(Stored items)

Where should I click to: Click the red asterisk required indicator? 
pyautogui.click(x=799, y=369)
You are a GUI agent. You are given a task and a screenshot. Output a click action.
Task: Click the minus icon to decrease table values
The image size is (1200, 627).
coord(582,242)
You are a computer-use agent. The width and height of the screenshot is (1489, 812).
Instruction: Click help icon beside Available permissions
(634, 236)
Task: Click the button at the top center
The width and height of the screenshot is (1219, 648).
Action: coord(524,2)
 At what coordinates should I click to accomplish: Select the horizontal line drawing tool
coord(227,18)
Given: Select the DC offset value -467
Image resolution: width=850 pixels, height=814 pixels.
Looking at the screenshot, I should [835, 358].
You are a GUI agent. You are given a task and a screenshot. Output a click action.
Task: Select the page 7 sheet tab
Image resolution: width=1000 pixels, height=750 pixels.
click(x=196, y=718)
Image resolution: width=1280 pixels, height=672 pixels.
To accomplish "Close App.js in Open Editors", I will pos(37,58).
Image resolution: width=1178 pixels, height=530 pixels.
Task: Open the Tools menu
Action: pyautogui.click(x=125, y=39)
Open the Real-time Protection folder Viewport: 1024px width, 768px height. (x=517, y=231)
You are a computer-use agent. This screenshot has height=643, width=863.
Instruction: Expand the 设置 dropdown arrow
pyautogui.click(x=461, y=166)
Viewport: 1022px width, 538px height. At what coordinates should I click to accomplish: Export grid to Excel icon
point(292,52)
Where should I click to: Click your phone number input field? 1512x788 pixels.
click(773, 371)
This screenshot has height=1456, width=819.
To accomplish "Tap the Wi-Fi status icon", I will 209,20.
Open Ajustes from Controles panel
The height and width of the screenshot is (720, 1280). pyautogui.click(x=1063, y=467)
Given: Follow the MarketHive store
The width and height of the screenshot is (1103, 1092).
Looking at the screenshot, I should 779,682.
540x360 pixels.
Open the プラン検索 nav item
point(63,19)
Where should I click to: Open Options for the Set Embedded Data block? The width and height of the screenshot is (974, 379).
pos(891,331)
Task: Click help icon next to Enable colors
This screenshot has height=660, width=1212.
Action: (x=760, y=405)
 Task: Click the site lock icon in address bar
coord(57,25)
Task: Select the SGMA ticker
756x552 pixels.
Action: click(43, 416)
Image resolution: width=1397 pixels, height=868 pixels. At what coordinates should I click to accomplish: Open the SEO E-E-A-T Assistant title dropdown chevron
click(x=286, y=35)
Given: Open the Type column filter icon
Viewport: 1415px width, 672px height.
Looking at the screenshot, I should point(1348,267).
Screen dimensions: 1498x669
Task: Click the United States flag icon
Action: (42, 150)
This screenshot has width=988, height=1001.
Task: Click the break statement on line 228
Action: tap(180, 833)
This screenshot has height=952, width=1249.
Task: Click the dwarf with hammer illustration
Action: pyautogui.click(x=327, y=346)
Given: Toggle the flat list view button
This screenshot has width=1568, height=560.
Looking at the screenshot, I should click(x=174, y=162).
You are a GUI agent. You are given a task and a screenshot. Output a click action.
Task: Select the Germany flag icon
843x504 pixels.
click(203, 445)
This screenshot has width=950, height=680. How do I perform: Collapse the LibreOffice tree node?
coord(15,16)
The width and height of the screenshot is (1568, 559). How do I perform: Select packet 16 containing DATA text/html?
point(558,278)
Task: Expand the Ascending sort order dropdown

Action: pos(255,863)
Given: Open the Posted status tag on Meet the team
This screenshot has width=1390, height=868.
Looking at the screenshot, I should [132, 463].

ABOUT THIS TASK: Find and copy each line of the data where "button" is present.

WRITTEN REPLY:
Task: Click the button at the top center
Given: Toggle the flat list view button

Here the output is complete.